Diversity in general is often approached in a shallow way, where companies will simply add non-white people into the picture and call it a day. That, however, does not change the white-dominated system very much at all. Companies want to appear diverse or antiracist without actually changing anything.
Diversity in media is important because media shapes our worldview. Media is integral to how people understand society and interact with other people.
It can be a slippery slope, and it’s debatable on how effective diversity is. Some literature theorizes that white people who watch black characters on TV will not actually change the way they view black people; rather, they will interpret the black character to reaffirm the racist or antiracist beliefs they already hold. In addition, entertainment companies can improve their image of diversity on a surface level by simply including non-white actors in their production while actually perpetuating harmful racial stereotypes. For example, in 2005, 80% of television characters in a given selection of shows were white, and of the 17% that were black or Latino, most of those characters were comic relief and were not fully realized.
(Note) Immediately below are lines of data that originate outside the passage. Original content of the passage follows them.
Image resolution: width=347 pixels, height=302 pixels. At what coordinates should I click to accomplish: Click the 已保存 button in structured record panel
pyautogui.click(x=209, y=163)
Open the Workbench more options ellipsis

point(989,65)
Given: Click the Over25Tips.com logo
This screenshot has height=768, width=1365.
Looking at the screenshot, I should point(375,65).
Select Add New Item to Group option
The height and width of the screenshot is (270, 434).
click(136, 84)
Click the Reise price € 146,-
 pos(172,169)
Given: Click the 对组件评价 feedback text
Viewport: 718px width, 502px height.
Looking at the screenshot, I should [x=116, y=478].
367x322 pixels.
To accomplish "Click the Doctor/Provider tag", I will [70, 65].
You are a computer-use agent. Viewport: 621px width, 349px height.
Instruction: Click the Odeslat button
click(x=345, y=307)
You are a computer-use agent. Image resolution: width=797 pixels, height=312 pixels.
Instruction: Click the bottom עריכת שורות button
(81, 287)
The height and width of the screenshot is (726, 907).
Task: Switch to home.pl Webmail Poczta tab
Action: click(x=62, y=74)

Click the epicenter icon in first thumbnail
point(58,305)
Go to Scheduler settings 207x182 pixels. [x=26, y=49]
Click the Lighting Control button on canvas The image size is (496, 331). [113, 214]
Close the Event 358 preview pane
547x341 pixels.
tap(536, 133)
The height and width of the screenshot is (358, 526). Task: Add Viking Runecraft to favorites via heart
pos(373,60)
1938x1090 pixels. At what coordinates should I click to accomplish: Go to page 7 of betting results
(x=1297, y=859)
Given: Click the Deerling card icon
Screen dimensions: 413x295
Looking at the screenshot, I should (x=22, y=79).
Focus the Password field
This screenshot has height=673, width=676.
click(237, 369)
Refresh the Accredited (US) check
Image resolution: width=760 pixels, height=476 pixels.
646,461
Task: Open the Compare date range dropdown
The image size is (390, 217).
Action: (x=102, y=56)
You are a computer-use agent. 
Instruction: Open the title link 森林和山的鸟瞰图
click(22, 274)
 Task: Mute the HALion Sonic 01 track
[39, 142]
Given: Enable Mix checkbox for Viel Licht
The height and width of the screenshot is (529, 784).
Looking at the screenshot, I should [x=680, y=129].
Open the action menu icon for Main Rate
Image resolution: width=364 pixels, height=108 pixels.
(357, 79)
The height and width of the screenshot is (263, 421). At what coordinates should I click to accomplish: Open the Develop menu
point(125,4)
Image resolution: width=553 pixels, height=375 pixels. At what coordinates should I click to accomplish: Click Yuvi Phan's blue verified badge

Should Netflix really be lauded for racial diversity? Consider the first seasons of three of its early original shows: House of Cards, Orange is the New Black, and Hemlock Grove.
In these three shows, racial representation exists, but it’s not actually that good. In House of Cards, the few characters of color are seen as tokens, one of whom is played by an actress that doesn’t share the character’s race. In Orange is the New Black, there are many characters of color, but most are not integral to the plot and are also built on stereotypes. In Hemlock Grove, there are only a few characters of color, none of them main characters, and since it is a fantasy series and the world’s social constructs are different than our own, their race is not important at all.
While these shows may seem progressive because they feature more characters of color than network television might, quality might just outweigh quantity when it comes to diversity. When put under scrutiny, the diversity on these shows is not of very high quality.